• **Material provided**:

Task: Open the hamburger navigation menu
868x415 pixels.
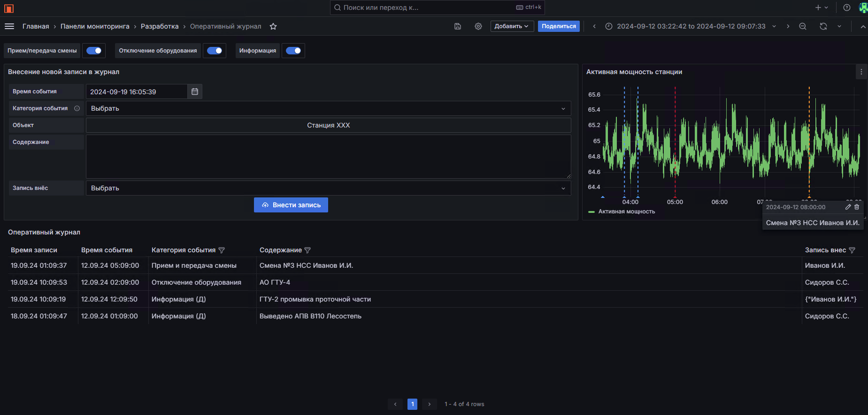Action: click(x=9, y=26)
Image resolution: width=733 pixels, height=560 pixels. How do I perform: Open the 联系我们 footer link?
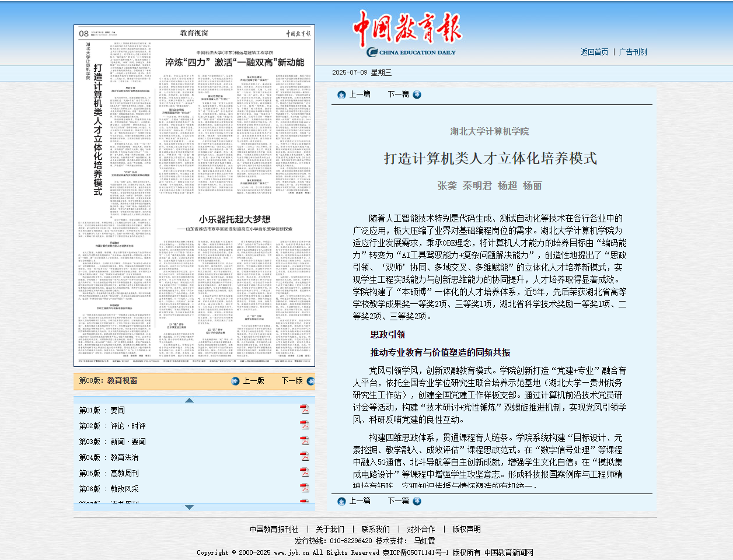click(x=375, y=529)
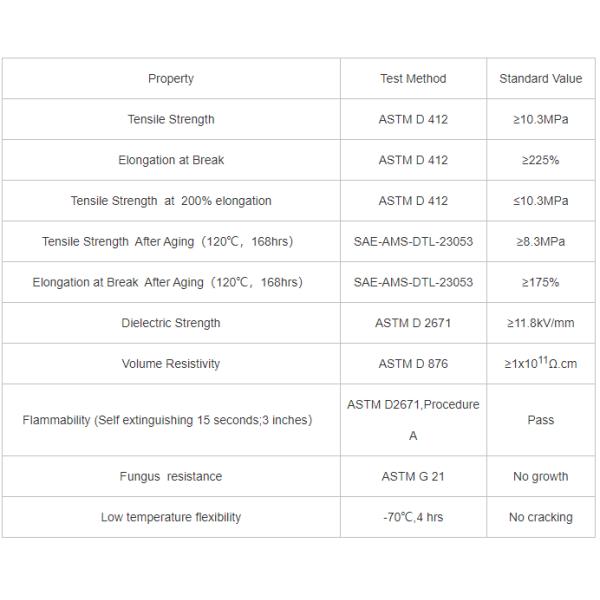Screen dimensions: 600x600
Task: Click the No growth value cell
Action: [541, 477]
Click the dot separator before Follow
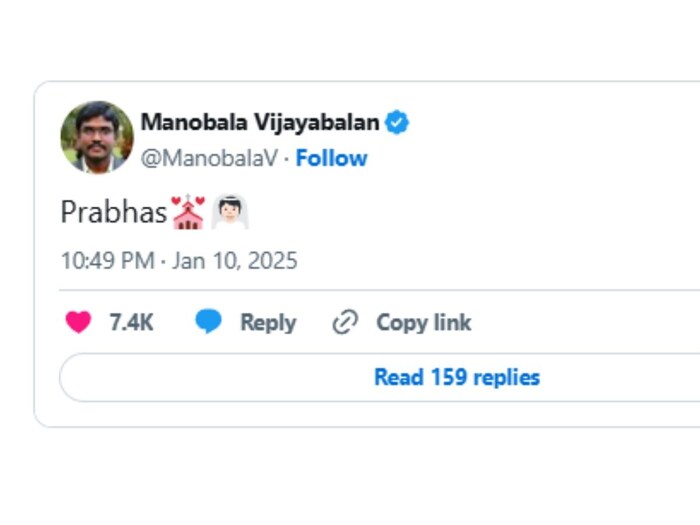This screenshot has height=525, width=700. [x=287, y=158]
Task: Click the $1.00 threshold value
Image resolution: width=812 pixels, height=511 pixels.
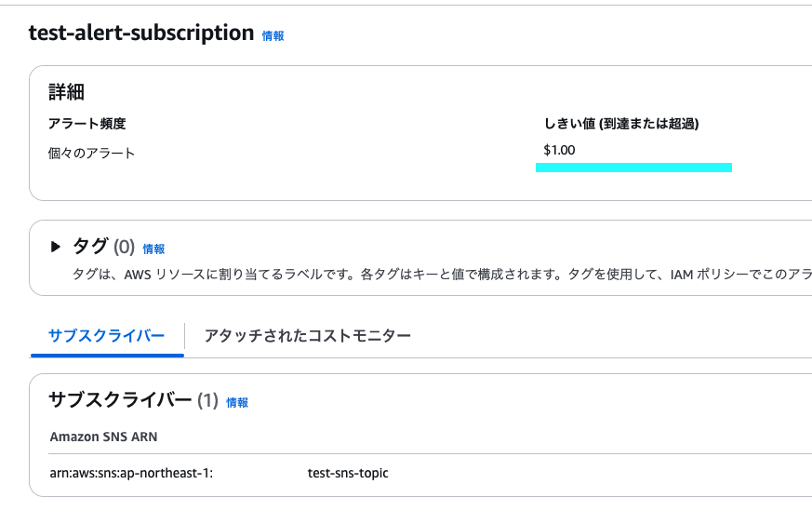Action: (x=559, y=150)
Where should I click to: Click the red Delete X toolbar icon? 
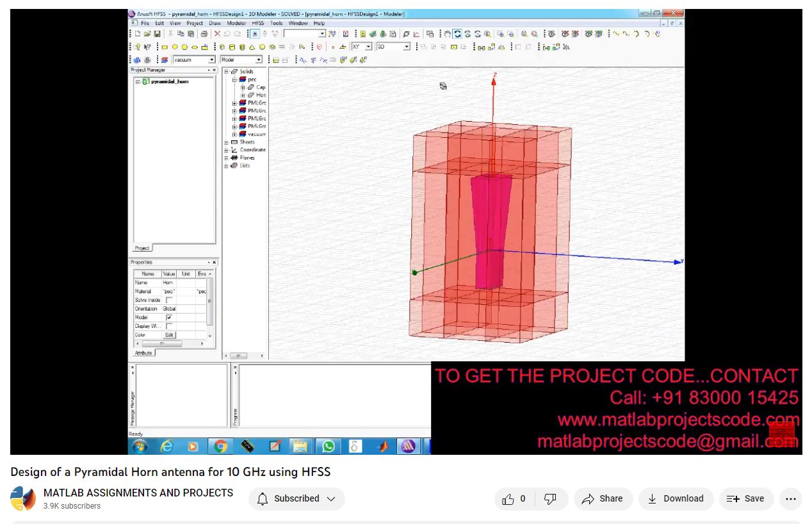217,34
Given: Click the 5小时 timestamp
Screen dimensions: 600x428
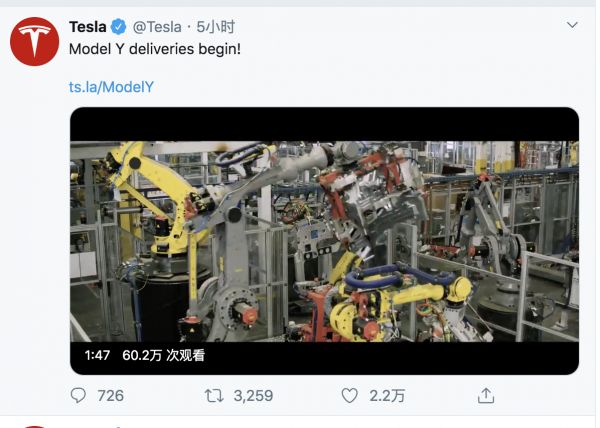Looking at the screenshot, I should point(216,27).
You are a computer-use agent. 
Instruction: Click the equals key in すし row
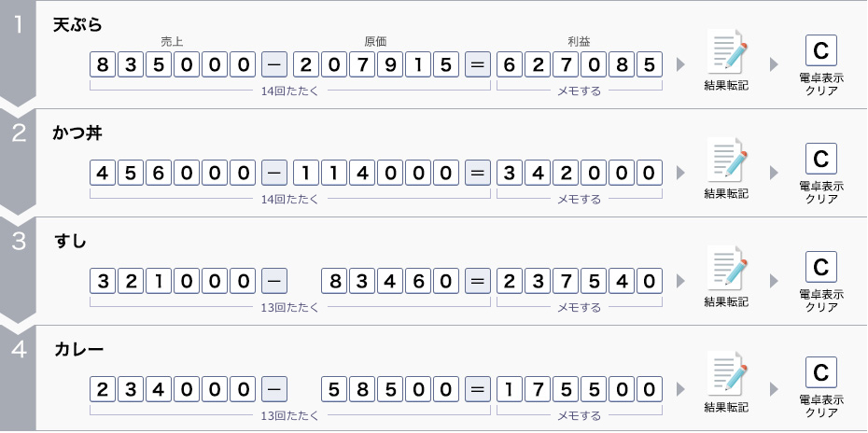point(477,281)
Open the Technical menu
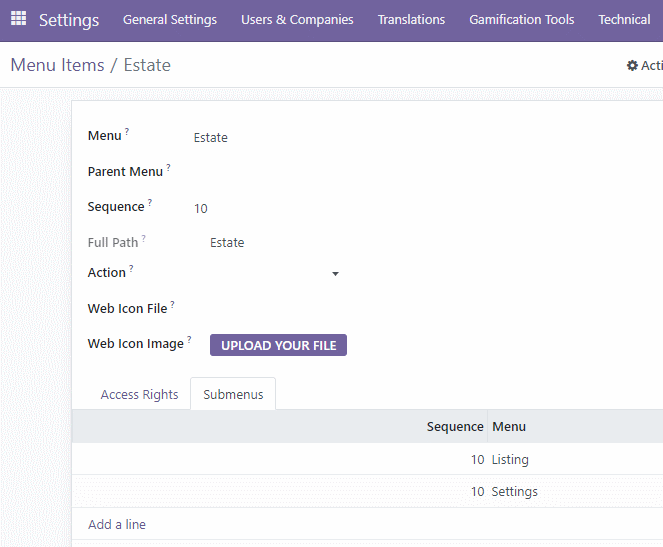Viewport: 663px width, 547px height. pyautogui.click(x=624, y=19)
--
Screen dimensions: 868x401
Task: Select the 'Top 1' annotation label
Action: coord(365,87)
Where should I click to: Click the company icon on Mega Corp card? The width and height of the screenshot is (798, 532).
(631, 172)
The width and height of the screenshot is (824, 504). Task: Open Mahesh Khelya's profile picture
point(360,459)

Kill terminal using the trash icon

• **Work to be completed**: Return a word-for-word copy of the lines above from the one holding "The width and height of the screenshot is (824, 504)." through the one holding "Kill terminal using the trash icon", with both of them included and nothing besides.

• **Finished task**:
The width and height of the screenshot is (824, 504). Task: Open Mahesh Khelya's profile picture
point(360,459)

Kill terminal using the trash icon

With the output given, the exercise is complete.